But they sold ITRO 100 million units per year for several years.
It's a relatively standard distro up until the GUI layer, based on Gentoo.
I'd agree that Android is something else, but ChromeOS is mostly the usual GNU + Linux stuff, and a weird display server which is Chrome rendering direct to the screen.
I do. My only ChromeOS device at present is an old Thinkpad T420 with a Core i5 and 6GB of RAM. It runs very quickly with ChromeOS Flex. Currently I have Firefox ESR running on it, and DOSemu. Inside DOSemu I have MS Word for DOS.
It's a Linux. It runs Linux stuff thanks to a built-in feature, and since Flex came out, the Linux support has improved visibly: so for instance Firefox now works properly with either a full titlebar or none, and this depends on the settings within Firefox not on ChromeOS.
It works, it runs, it's useful, now, today.
Personally I don't give a toss about any of the other things you mention. It plays videos smoothly, it's fast and responsive, and my webcam works. I've tried Skype, Whatsapp, Facebook Messenger and Zoom in ChromeOS and all worked fine.
Sure it may be limited. I am not denying that. But it's selling well up against Windows and Mac, which is something no other Linux distro has ever managed to do. Despite all their fancy acceleration features and being free, ordinary consumers are not interested, even though they are FREE.
ChromeOS is not free: you can only get the full version by buying it on custom hardware, and you need a Google account to use it. Those are significant drawbacks compared to every free distro...
And yet 10x more Chromebooks sell per year than all the free distros put together can GIVE AWAY.
That is not just noise. That is no rounding error. That is massive.
The year of Linux on the desktop came, over half a decade ago now, and the Linux world was too busy with infighting and squabbling over Snap vs Flatpak and other pointless nonsense to even notice that the mainstream consumer world has adopted Linux bigtime.
A bit late to this party, but you are woefully, badly misinformed as to what ChromeOS is, and what you can run on it. Well over a decade ago, I was running a full suite of gnu-linux devtools, natively, within chromeos.
You don't even need to install a chroot from another distro.
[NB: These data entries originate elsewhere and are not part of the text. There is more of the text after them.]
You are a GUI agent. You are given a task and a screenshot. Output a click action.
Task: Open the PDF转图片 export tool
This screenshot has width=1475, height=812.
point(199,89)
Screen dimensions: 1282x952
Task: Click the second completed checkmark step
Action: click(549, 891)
Just get a gcc (chromebrew was the first to package this), and the rest is just gentoo linux (with portage ripped out - and in the early days, you could run a shell script which PUT PORTAGE BACK IN).
And if you take the time to understand the wierd partitioning layout, a couple of bind mounts in the right places is all you need to get the chromeos gui file manager (which is rather crappy, btw) to see your stuff.
Oof, that hits hard, but you're probably right: I expect there are more people who primarily (or even exclusively) use a smartphone or tablet than a general-purpose computer running a general-purpose OS.
There are libre mobile devices, but approximately no-one uses them, just like approximately no-one uses Linux on the desktop. Unless some large vendors start shipping Linux by default on all their devices, or the current mainstream OS vendors become really obnoxious and people go searching for alternative devices with Linux installed by default, that isn't going to change since people really don't want to have to do installs themselves.
No, but the average Linux user has probably been bitten by nvidia compat issues so much in the past that they're even more likely than the average generic laptop user to be using Intel or AMD graphics.
This isn't nearly as true as it used to be. I regularly game on KDE Plasma on Wayland on a 3080 Ti with the proprietary NVIDIA drivers, and it works fine.